:: AIM OF THE EXERCISE ::
Lines below that include "agent" are the answer; copy each one.

Items from a data source:
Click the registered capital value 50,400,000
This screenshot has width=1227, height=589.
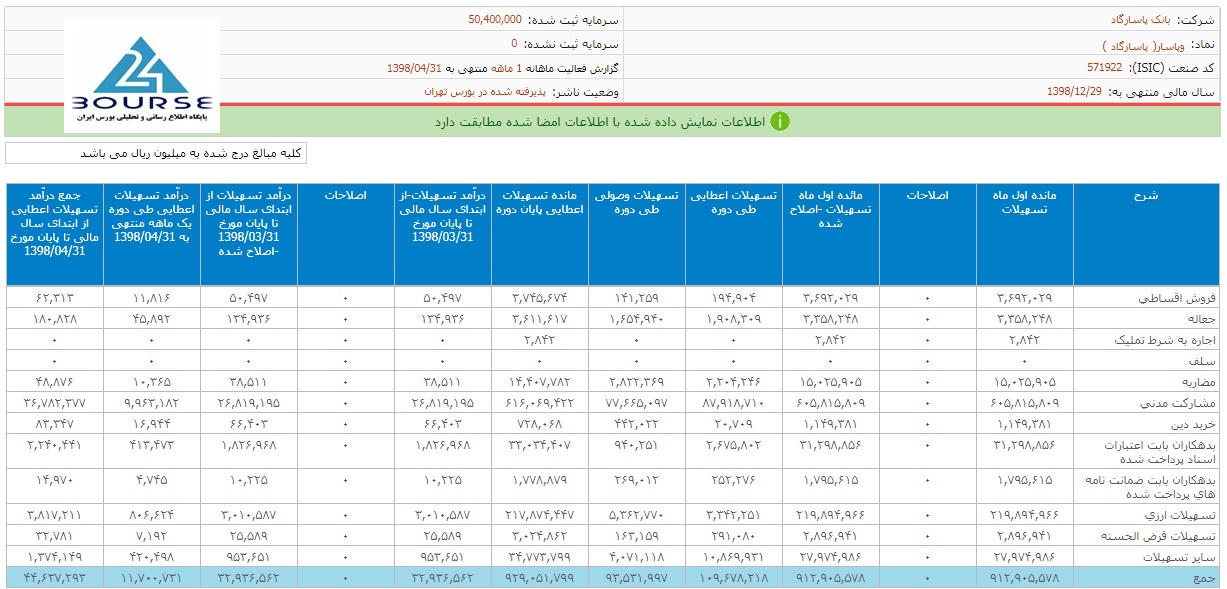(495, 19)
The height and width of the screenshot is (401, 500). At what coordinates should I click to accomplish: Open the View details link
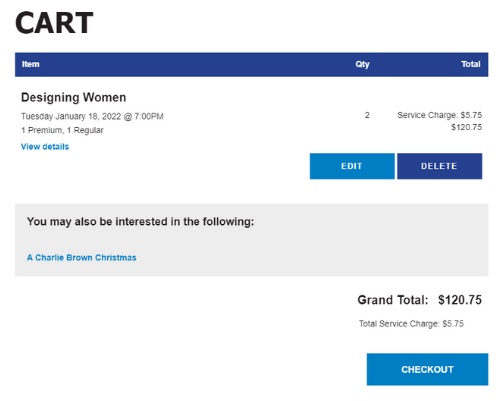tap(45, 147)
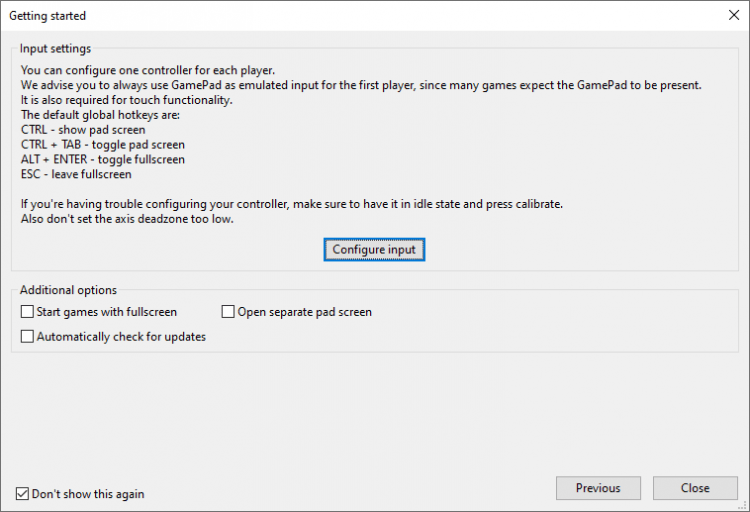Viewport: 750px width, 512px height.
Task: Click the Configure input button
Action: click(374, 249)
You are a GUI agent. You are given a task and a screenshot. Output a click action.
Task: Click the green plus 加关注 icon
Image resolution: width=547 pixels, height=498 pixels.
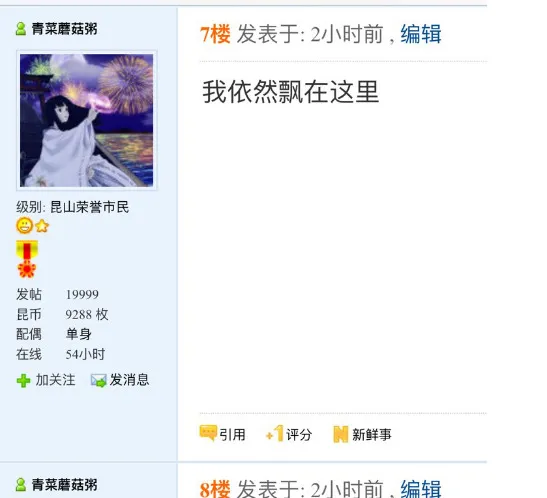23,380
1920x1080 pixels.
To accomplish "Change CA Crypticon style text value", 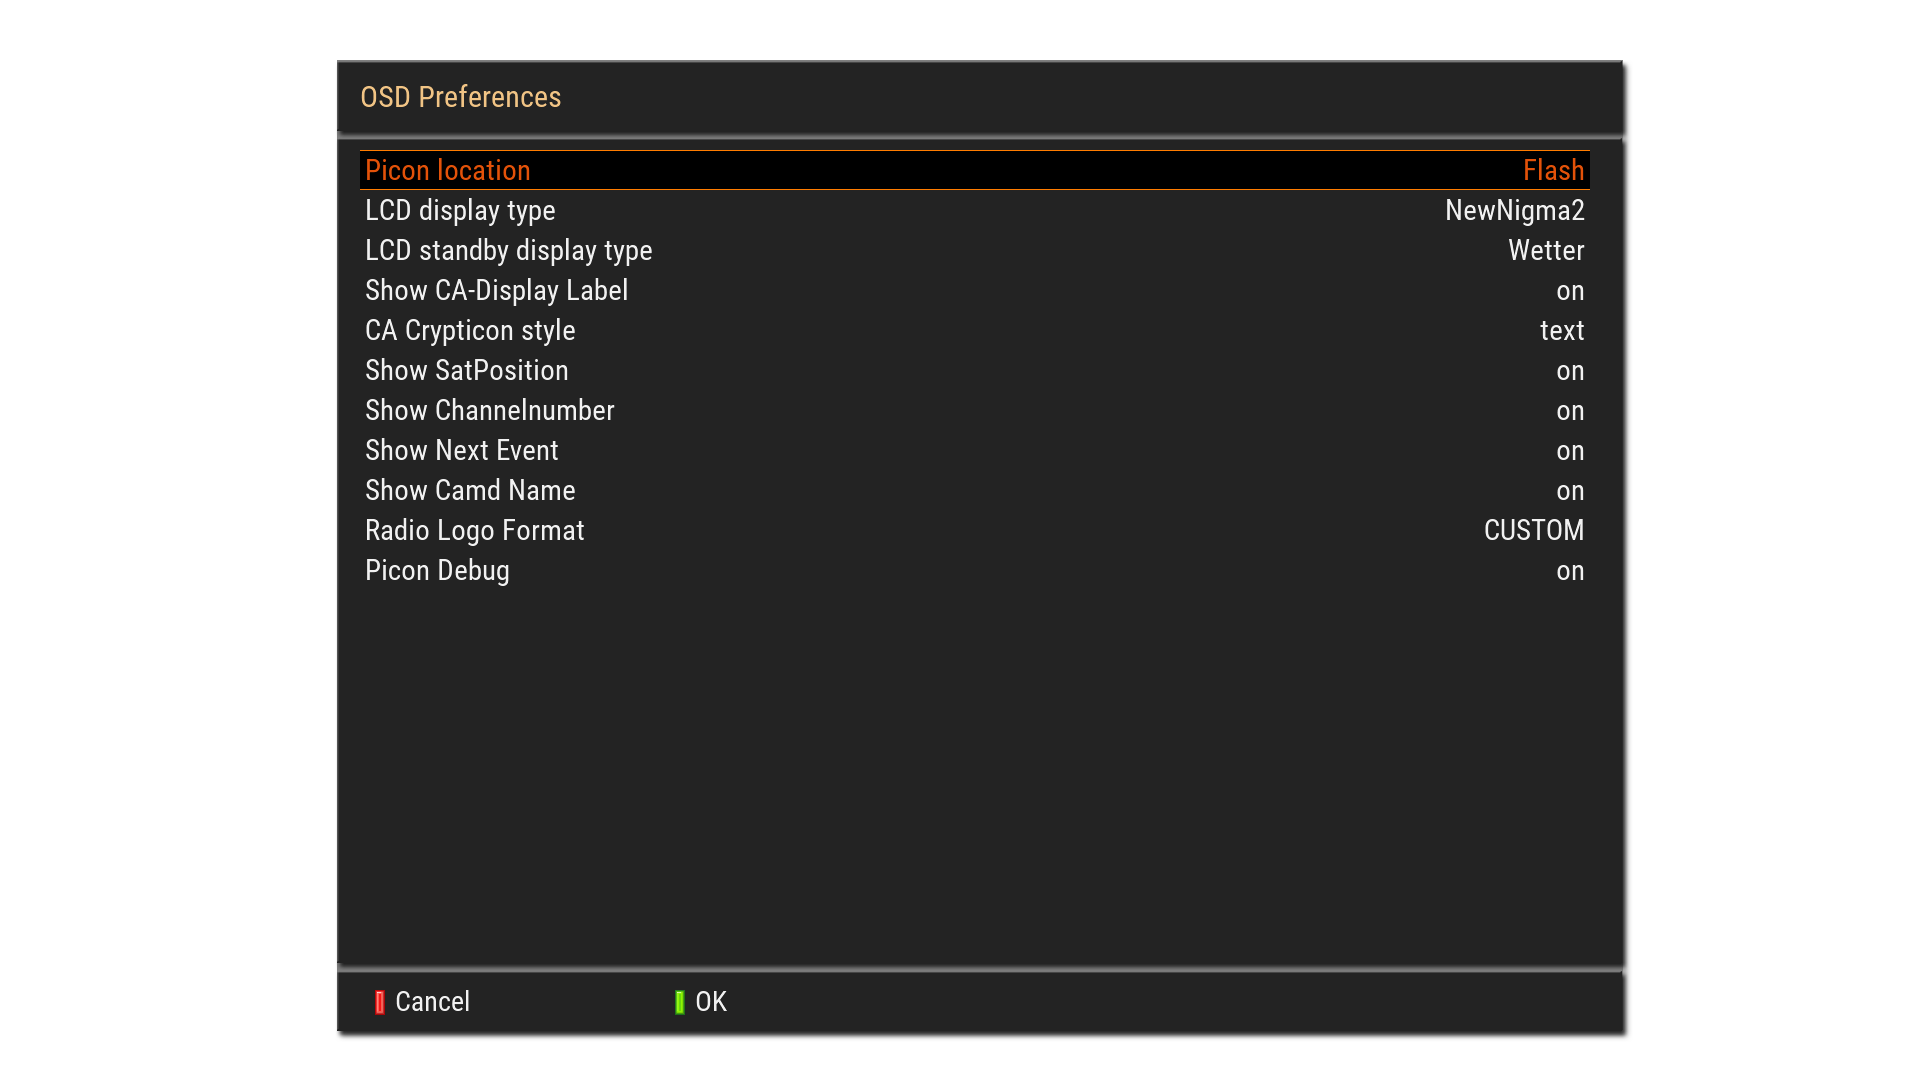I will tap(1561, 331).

==

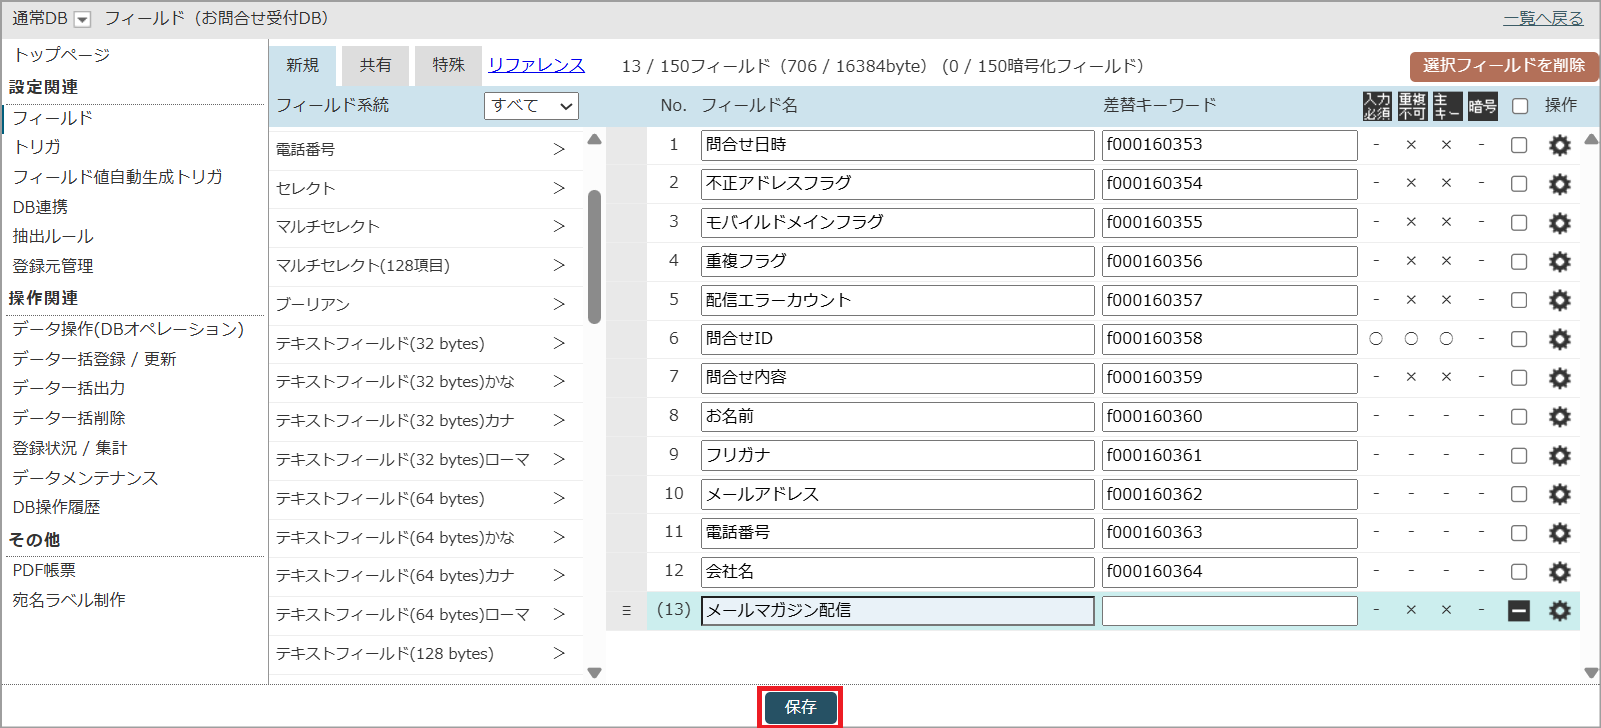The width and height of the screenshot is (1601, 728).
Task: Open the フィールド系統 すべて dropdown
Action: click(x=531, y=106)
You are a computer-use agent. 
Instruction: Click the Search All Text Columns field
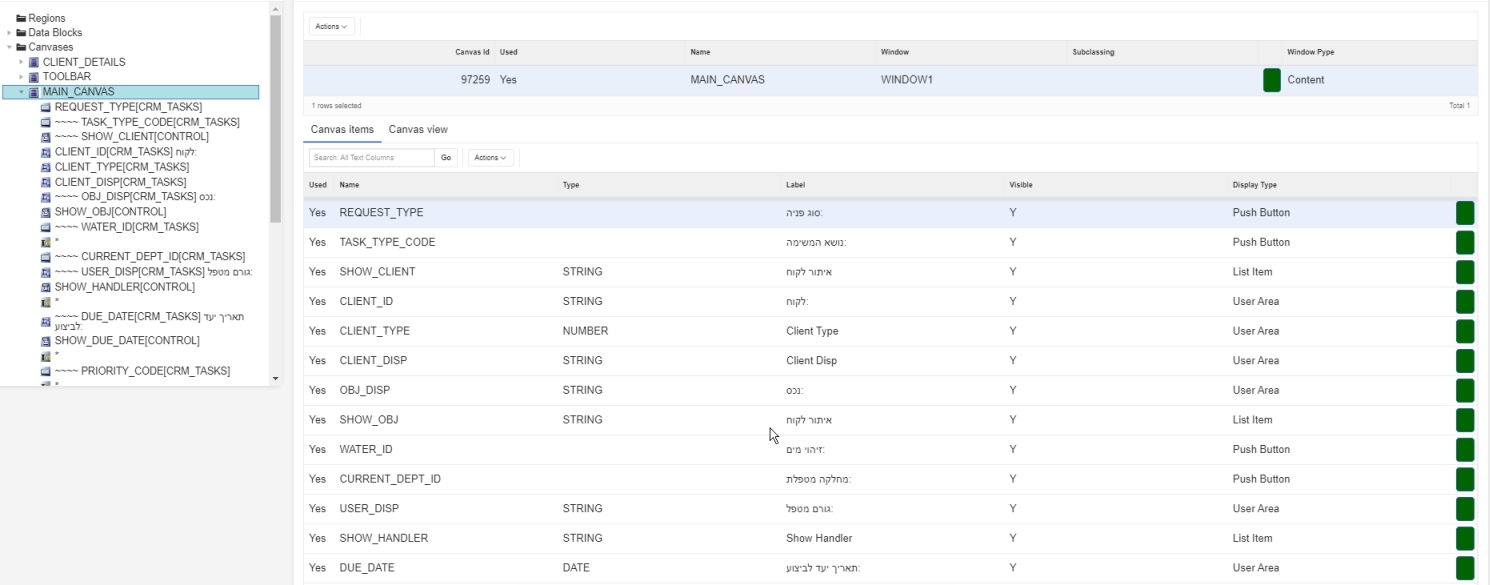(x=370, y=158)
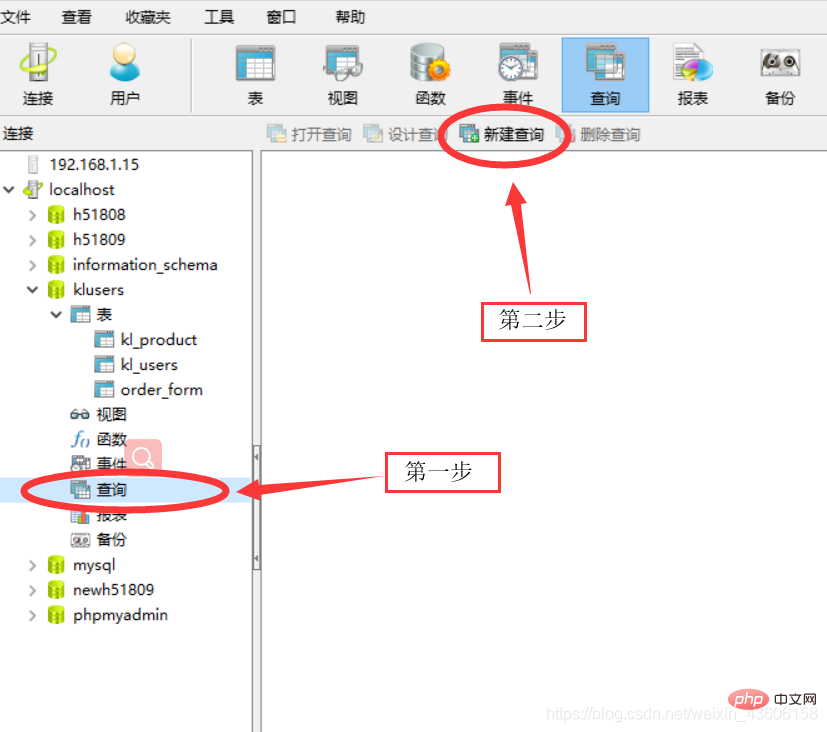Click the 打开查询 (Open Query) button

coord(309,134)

:: REPLY ::
You are a GUI agent. You are given a task and a screenshot. Output a click action.
You are a computer-use agent. 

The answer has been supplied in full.